7 & 8.12.2021. Green function for a ball. Energy method and Dirichlet's principle. Sobolev spaces W^{1,p} and W_0^{1,p}.

15.12.2021. Midterm exam.

21 & 22.12.2021. Poincare inequality for H_0^1(U). Weak solution in H_0^1 of the Poisson equation. Trace theory for H^1(U).

11 & 12.1.2022. Poincare inequality for H^1(U) with non-constant traces. Weak solution in H^1 of the Poisson equation with general Dirichlet boundary conditions. Remark on H_0^1 and the kernel of the trace operator. Remark on Neumann boundary conditions. Chapter 4.

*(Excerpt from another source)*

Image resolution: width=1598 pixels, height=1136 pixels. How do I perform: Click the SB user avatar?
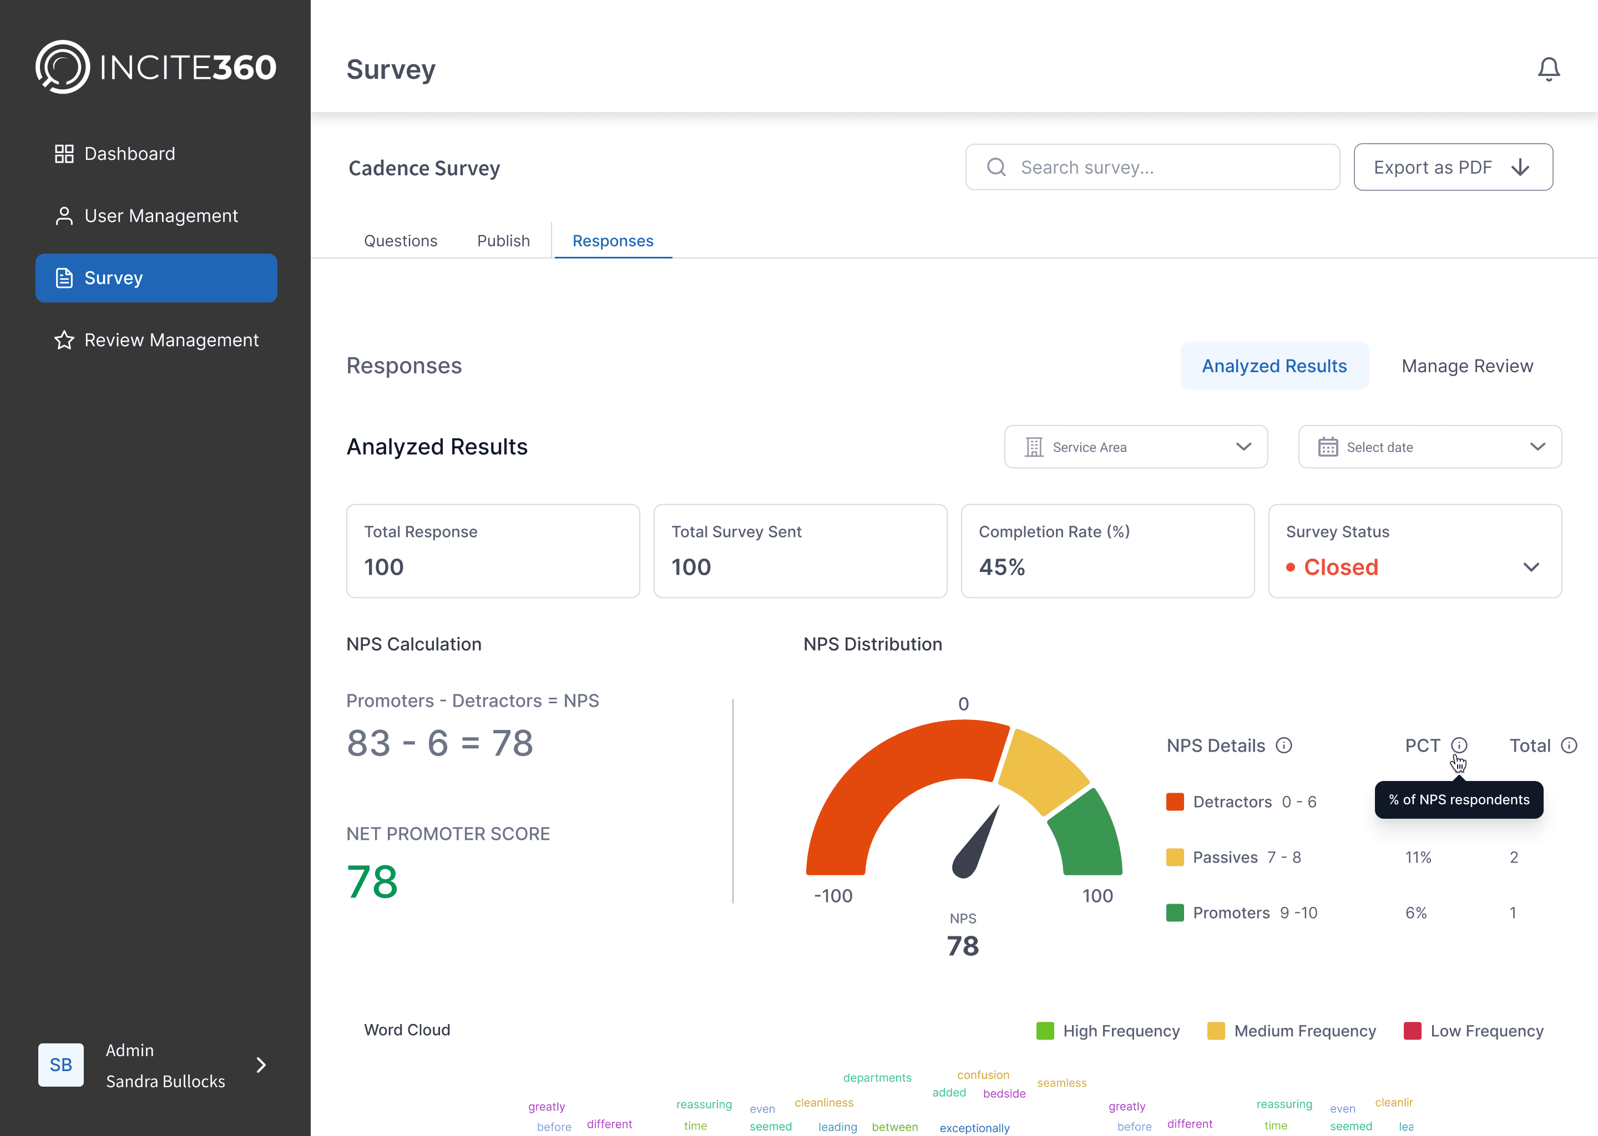coord(61,1065)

18 & 19.1.2022. Chapter 5: Heat equation. Physical interpretation. Fundamental solution of the heat equation. Non-homogeneous equation. Heat equation with L^2 data. Sobolev embedding theorem.

25 & 26.1.2022. Maximum principle. Hopf method. Bounded and unbounded versions. Well-posedness of heat equation (existence, uniqueness and stability). Backward heat equation: uniqueness, instability, and regularized solutions. Chapter 5.

1 & 2.2.2022. Chapter 6: Wave equation. d'Alembert formula in 1D. Reflection method. Euler–Poisson–Darboux equation. Kirchhoff formula in 3D. Poisson formula in 2D. Wave equation in bounded domains. Spectral method. Uniqueness. Finite speed of propagation. Chapter 6.

8 & 9.2.2022. Chapter 7: Schrödinger equation. Definition of e^{it \Delta}. Long-time behavior. Classical and weak solutions of Schrödinger equation. General spectral method. Stone theorem. Dynamics of Schrödinger operator -\Delta+V(x). Chapter 7.